By every recent measure, this part of Chanhassen is conservative.
But Deb Lano, 49, wasn’t taking anything for granted. She went early to vote.
The sun was rising over Carver County’s grassy fields when Lano got in line at 7:05 a.m. at the Chanhassen Recreation Center where the 6th and 7th precincts were voting. The line spilled out of the building and stretched some 50 voters deep onto the sidewalk.
Forty-five minutes later, Lano had voted. The parking lot was full. And cars lined up for a quarter mile on the street beyond.
Lano usually votes a straight Republican ticket as do most of her neighbors.

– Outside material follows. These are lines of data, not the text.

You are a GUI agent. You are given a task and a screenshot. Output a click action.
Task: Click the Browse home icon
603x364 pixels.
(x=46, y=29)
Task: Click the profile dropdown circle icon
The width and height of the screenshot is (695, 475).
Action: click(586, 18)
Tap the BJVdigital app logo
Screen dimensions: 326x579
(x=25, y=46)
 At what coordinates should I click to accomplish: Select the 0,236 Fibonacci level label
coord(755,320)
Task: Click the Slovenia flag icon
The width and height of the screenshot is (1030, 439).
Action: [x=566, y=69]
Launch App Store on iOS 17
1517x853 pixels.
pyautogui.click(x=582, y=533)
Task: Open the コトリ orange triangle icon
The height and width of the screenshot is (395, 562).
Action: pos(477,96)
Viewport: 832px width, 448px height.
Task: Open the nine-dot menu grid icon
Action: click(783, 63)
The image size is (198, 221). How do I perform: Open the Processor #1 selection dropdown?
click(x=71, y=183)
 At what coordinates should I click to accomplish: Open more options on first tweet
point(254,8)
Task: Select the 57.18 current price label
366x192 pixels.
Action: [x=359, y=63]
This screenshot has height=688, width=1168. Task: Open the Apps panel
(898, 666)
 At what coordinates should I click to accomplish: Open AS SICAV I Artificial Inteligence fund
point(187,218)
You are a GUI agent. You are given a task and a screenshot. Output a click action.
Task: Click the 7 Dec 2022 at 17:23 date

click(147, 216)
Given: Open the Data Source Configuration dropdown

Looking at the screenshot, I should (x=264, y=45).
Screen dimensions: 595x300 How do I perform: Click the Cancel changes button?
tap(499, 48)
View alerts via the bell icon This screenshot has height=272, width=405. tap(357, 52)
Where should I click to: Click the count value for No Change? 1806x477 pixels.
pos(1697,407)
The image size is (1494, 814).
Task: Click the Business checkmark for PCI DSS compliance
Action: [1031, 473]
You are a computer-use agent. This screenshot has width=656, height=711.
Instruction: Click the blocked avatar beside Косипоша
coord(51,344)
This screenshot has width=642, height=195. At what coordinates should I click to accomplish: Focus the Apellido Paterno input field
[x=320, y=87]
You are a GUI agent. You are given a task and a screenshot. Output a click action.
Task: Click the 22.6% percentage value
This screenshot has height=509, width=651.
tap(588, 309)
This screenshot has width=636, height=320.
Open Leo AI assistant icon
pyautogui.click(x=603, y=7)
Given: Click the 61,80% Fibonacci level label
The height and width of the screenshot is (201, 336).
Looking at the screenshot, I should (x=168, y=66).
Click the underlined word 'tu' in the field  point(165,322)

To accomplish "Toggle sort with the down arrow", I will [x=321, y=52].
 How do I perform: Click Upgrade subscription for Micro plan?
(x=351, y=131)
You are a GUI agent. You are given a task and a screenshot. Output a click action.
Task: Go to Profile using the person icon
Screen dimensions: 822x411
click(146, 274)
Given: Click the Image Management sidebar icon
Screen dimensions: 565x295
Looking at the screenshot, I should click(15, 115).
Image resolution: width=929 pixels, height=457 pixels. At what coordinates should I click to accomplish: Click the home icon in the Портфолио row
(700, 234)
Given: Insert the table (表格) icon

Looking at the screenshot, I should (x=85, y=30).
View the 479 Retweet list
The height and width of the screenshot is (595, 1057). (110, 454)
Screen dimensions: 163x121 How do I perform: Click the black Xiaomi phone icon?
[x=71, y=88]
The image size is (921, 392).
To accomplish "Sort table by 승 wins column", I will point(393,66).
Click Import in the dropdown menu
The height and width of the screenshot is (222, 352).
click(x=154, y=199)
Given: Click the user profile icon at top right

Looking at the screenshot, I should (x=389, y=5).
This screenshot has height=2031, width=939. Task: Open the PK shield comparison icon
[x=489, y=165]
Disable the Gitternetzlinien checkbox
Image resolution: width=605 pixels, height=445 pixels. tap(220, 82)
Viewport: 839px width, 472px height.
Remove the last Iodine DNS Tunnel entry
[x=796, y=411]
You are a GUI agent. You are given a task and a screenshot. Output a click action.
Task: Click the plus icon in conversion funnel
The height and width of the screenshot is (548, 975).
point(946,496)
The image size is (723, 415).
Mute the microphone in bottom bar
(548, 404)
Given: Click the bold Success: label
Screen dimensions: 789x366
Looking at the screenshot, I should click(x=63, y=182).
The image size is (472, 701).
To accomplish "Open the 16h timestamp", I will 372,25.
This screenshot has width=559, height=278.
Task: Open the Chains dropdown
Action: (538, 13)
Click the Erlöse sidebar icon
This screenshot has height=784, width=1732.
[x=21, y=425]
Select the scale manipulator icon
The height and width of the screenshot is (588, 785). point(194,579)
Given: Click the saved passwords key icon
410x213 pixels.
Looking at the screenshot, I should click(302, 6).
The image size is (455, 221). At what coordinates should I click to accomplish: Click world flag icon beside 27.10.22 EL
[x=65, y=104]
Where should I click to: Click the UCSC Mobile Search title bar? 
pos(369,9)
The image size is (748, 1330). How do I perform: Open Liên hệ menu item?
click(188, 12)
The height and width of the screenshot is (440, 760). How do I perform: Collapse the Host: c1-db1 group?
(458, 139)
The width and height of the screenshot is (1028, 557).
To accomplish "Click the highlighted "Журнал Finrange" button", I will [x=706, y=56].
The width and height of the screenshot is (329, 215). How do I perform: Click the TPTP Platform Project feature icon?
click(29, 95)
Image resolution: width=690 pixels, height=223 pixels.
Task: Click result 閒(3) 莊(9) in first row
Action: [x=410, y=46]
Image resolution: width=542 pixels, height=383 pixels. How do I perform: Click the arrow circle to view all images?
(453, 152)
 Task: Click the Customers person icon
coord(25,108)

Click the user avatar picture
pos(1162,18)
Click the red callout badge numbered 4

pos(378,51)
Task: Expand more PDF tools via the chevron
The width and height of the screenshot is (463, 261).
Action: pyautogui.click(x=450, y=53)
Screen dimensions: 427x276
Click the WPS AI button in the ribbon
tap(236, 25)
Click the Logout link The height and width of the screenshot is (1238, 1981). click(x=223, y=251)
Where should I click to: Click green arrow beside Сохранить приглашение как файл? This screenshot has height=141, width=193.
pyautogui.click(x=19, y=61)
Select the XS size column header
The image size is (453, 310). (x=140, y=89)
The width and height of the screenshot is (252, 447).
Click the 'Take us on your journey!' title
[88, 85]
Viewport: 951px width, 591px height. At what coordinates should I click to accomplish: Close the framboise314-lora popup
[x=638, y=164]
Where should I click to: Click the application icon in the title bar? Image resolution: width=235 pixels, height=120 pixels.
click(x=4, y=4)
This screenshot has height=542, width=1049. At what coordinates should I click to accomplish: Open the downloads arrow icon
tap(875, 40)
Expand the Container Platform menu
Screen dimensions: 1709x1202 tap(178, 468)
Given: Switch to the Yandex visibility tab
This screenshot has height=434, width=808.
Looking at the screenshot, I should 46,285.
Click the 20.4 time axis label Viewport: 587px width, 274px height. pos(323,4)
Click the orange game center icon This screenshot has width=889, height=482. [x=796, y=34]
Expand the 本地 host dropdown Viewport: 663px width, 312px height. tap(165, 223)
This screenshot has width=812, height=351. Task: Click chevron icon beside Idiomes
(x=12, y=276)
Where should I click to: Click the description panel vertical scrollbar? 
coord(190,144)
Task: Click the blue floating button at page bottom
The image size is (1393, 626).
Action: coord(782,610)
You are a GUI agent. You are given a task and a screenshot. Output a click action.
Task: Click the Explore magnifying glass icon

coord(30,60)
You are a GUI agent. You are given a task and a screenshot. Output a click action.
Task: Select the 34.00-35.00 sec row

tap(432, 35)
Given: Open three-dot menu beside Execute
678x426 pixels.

It is precincts like this that have given Rep. John Kline a serene hold on his congressional seat while other Republicans have trembled in the shadow of President Bush’s unpopularity. In 2006, Kline defeated his Democratic challenger, Coleen Rowley, by a whopping 39 percentage points in Chanhassen Seven.
Lano wasn’t confident those margins will hold this year: “It’s hard to say. A lot of things are happening.”
Still, she predicted Kline “will be all right.” It’s the presidential race that looks shaky to her.
The one sure thing is that it’s time for the campaigns to end: “I’m so tired of those ads from both sides. I just can’t stand it for another day,” Lano said.